Vladimir Ilich Ullyanov Lenin (1870- 1924) juga menyatakan: “Saya suka mendengarkan musik yang merdu, tapi di tengah revolusi sekarang ini, yang perlu adalah membelah tengkorak, menjalankan keganasan dan berjalan dalam lautan darah.” Satu lagi tulisannya: “Tidak jadi soal bila ¾ penduduk dunia habis, asal yang tinggal ¼ itu komunis. Untuk melaksanakan komunisme, kita tidak gentar berjalan di atas mayat 30 juta orang.”

Lenin bukan menggertak sambal. Semasa berkuasa (1917-1923) ia membantai setengah juta bangsanya sendiri. Dilanjut kan Joseph Stalin (1925-1953) yang menjagal 46 juta orang; ditiru Mao Tse Tung (RRC) 50 juta (1947-1976); Pol Pot (Kamboja) 2,5 juta jiwa (1975-1979) dan Najibullah (Afghanistan) 1,5 juta nyawa (1978-1987). Buku saku lain tentang komunis me yang ditulis oleh Taufiq Ismail adalah Komunisme=Narkoba dan Komunis Bakubunuh Komunis, serta Karl Marx, Tukang Ramal Sial yang Gagal (Jakarta: Infinitum, 2007).

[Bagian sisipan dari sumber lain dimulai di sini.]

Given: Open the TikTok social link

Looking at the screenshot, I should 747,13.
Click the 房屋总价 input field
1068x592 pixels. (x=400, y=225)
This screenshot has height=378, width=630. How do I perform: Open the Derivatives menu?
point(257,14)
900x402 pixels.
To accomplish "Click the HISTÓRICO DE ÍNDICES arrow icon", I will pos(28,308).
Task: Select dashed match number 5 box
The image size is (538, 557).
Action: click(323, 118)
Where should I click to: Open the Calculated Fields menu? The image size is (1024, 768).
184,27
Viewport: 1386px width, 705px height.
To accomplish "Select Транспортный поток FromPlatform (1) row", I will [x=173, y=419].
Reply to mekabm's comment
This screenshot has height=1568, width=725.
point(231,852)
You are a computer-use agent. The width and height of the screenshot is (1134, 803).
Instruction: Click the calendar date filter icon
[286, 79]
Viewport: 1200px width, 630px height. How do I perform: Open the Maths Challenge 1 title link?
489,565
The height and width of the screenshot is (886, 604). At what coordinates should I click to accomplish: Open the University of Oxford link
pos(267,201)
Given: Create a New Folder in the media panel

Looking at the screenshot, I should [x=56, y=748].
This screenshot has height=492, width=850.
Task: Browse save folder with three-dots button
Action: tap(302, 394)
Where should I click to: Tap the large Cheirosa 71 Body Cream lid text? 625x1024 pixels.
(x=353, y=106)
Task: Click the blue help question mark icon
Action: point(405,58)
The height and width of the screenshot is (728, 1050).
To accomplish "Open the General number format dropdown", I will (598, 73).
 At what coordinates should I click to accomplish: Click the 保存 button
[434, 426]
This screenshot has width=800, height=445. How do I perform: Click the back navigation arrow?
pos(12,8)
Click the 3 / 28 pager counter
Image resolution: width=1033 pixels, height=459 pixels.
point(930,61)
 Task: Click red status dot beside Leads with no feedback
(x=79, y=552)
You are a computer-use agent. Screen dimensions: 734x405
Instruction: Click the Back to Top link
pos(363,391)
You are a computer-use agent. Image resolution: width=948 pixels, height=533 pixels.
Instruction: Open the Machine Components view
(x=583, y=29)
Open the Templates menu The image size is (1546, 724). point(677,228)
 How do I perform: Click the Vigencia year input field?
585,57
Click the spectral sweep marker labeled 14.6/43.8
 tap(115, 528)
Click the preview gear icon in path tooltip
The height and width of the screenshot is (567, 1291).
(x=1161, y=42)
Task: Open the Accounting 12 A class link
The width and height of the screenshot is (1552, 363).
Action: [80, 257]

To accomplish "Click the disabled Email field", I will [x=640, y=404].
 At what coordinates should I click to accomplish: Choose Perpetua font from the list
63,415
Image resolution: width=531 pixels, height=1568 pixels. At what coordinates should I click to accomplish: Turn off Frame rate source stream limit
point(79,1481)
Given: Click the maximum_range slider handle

Sepatutnya, bangsa Indonesia mau belajar dari sejarah. Ketika agama dibuang; Tuhan disingkirkan, jadilah manusia laksana binatang. Anehnya, kini ada yang mulai berkampanye tentang perlunya “kebebasan beragama” harus mencakup juga “kebebasan untuk tidak beragama”. Dalam kondisi seperti ini, Islam dan kekuatan anti-komunisme lainnya, diharapkan memainkan perannya yang signifikan. Jangan sampai elite-elite muslim lupa diri; sibuk memikirkan kepentingan diri dan kelompoknya; sibuk saling caci; tanpa sadar komunisme dalam kemasan baru semakin mendapat simpati masyarakat. Na’udzubillahi min dzalika.